Neither Vickie nor Eddie engaged in any affirmative act that indicated that either one of them rejected UM coverage. There was no evidence that Vickie requested that her daughter, Caprice, sign the UM rejection form on her behalf. There was only evidence that Vickie requested that her daughter sign the paperwork to bind the insurance coverage and pay the premium. There was no evidence that Eddie requested that his daughter, Caprice, sign the UM rejection form or any other paperwork on his behalf. There was no evidence that Ms. Richey had discussed anything with Eddie, and there was no evidence that Eddie desired to reject UM coverage. Thus, we must conclude, as did the district court, that the UM rejection form with Eddie's name signed by his daughter was invalid.

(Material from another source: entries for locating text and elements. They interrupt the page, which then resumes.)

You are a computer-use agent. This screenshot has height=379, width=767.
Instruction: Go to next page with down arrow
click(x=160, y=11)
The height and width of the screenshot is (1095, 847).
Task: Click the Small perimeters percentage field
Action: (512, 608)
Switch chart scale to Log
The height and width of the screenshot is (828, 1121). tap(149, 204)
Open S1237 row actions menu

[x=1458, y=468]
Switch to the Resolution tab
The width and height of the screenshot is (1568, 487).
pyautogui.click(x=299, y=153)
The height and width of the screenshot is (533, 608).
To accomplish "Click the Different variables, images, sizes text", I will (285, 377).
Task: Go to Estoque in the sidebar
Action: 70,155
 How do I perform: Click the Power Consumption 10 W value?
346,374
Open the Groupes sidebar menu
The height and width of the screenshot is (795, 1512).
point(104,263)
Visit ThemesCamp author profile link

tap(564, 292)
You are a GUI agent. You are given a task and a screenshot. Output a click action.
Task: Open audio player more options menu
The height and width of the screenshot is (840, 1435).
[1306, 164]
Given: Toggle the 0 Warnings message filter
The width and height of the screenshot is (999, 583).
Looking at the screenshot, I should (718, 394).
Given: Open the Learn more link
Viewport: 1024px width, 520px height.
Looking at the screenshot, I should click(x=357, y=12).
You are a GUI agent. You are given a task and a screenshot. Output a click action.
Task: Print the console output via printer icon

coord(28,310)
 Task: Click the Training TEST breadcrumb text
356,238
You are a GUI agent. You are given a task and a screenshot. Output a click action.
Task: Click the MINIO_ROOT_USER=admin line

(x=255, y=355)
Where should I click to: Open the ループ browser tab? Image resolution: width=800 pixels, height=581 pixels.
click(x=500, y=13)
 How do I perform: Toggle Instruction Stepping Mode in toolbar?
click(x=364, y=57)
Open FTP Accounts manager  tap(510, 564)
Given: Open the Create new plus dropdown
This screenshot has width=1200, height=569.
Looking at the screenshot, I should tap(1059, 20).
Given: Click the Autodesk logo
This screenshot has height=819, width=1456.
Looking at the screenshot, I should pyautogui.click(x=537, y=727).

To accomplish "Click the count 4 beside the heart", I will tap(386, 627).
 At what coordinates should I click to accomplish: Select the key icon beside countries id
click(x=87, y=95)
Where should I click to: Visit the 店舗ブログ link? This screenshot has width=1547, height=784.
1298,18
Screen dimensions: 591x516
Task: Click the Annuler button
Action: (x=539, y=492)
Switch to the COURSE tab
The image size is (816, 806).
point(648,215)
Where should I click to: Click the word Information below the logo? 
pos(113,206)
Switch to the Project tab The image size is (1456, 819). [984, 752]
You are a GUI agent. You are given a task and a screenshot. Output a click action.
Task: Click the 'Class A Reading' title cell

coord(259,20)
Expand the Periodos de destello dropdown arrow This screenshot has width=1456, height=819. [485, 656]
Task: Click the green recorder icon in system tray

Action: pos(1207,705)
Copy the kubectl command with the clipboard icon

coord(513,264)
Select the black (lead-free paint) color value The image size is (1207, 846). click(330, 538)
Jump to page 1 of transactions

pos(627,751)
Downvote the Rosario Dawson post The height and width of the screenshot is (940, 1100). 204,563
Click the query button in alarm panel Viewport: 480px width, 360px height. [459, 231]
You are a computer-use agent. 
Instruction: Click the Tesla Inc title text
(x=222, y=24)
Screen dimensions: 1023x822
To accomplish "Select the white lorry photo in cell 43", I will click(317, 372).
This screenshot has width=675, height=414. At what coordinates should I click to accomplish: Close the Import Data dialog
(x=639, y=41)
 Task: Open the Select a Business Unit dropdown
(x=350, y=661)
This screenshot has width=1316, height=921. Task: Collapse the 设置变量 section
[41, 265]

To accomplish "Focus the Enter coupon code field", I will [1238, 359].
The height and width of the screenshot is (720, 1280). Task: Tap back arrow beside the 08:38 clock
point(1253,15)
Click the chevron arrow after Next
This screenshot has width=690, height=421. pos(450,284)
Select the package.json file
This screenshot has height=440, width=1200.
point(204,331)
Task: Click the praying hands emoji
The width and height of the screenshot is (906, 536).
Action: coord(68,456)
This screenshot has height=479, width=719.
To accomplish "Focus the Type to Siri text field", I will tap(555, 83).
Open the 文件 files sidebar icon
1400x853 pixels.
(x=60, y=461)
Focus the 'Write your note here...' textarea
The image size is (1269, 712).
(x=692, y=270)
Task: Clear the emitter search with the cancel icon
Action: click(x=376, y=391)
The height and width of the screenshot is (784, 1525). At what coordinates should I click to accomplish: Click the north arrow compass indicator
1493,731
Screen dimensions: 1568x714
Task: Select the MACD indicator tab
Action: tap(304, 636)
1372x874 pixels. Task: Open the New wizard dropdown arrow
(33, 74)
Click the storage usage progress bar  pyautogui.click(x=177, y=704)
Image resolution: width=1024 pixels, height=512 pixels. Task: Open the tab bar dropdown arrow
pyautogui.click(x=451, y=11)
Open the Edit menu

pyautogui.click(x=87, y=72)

Furthermore, under the specific facts of this case, we decline to find that Caprice had her father's apparent authority to sign the UM rejection form. We have considered the issue of apparent authority from Ms. Richey's viewpoint, examining the reasonableness of her belief that Caprice had authority to sign the UM rejection form on behalf of her father. See AAA Tire Export, Inc. v. Big Chief Truck Lines, Inc., 385 So.2d 426, 429 (La.App. 1 Cir. 1980). We conclude that if Caprice had signed her mother's name or her own name on the UM rejection form, it would be much easier to support a finding of apparent authority since it is undisputed that Caprice's mother sent Caprice to sign the insurance paperwork. However, since Ms. Richey never discussed the insurance coverage with Caprice's father, it was unreasonable for her to assume that Caprice had authority to sign Eddie's name. The issue of apparent authority to reject UM coverage is a factual determination. See Richardson, 868 So.2d at 74. The evidence simply does not establish that Caprice had any authority to sign the UM rejection form on behalf of her father. We find no manifest error in the trial court's credibility assessments and factual determinations in this case. It follows that the UM rejection form was invalid, and Caprice was entitled to the trial court judgment establishing that National's policy provided UM coverage at the time of the accident.
CONCLUSION
For these reasons, we affirm the district court's judgment in favor of plaintiff, Caprice Freeman. Appeal costs are assessed against the defendant/appellant, National Automotive Insurance Company.
AFFIRMED.
McDONALD, J., concurs and assigns reasons.
I completely agree with the opinion of the majority finding that the UM rejection form was invalid and, therefore, National's insurance policy provided UM coverage at the time of the accident. However, while the Freeman's were billed for and paid the premium for liability coverage they have paid nothing for the UM coverage that we are now providing to them. Had they accepted UM coverage at the time they purchased the policy they would have been charged a premium for it. They have paid no such premium, but have been provided with the coverage. Therefore, I would reduce the amount of the award by the amount of premiums that were due for UM coverage from the date of the policy's inception until the date of the accident.